Stored records
____________
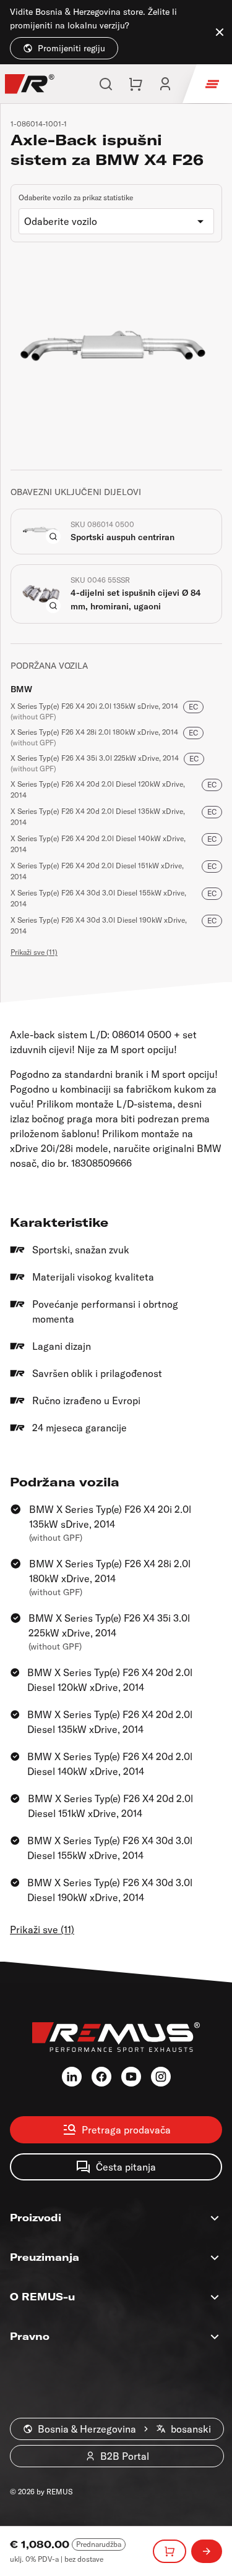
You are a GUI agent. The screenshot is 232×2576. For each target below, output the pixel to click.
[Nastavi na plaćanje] (206, 2551)
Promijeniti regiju (71, 48)
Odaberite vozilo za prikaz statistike (76, 197)
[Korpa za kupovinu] (135, 84)
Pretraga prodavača (126, 2130)
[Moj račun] (165, 84)
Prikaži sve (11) (34, 952)
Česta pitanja (126, 2167)
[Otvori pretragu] (105, 84)
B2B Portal (124, 2456)
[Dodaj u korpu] (169, 2551)
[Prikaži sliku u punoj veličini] (53, 536)
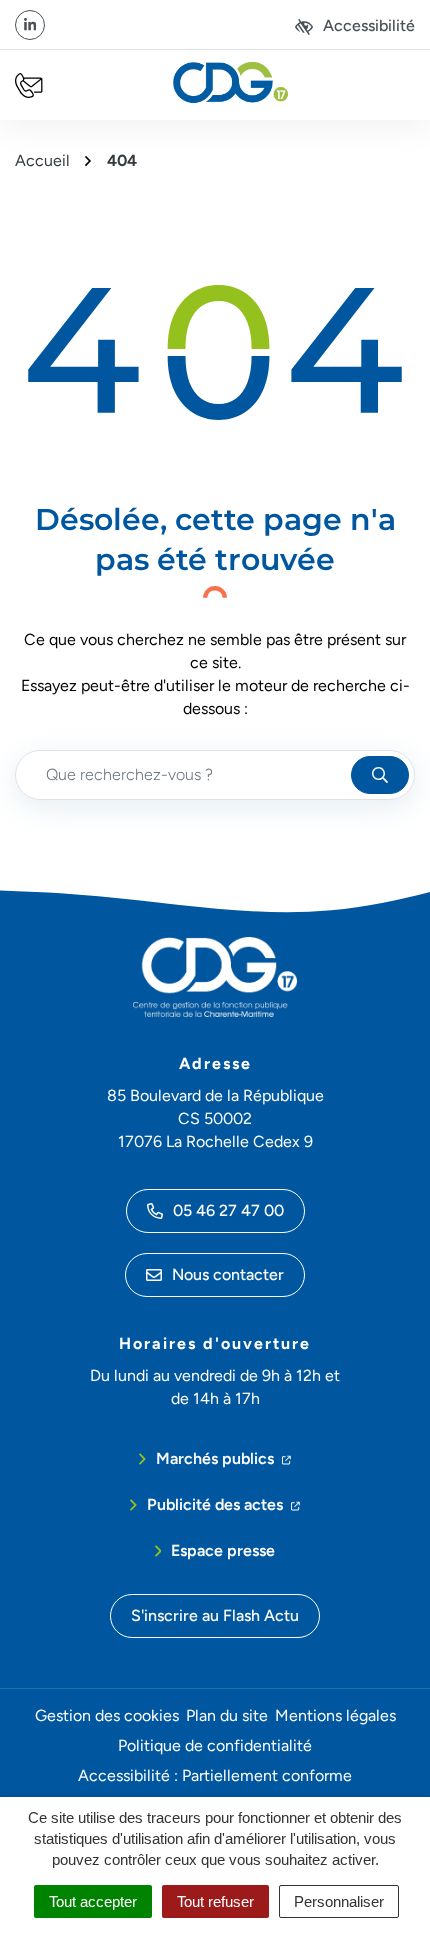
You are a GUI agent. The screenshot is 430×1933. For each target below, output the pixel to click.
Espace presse (223, 1550)
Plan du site (227, 1715)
____________
** What the exercise asks **
Restate word for word the lines that begin at the one containing "[Korpa za kupovinu] (135, 84)" and end with the final line of the records. Pictures stay out.

** Answer to this task **
[Korpa za kupovinu] (135, 84)
Pretraga prodavača (126, 2130)
[Moj račun] (165, 84)
Prikaži sve (11) (34, 952)
Česta pitanja (126, 2167)
[Otvori pretragu] (105, 84)
B2B Portal (124, 2456)
[Dodaj u korpu] (169, 2551)
[Prikaži sliku u punoj veličini] (53, 536)
You are a GUI agent. The screenshot is 430×1933. For each target below, output the pixel to click.
Espace presse (223, 1550)
Plan du site (227, 1715)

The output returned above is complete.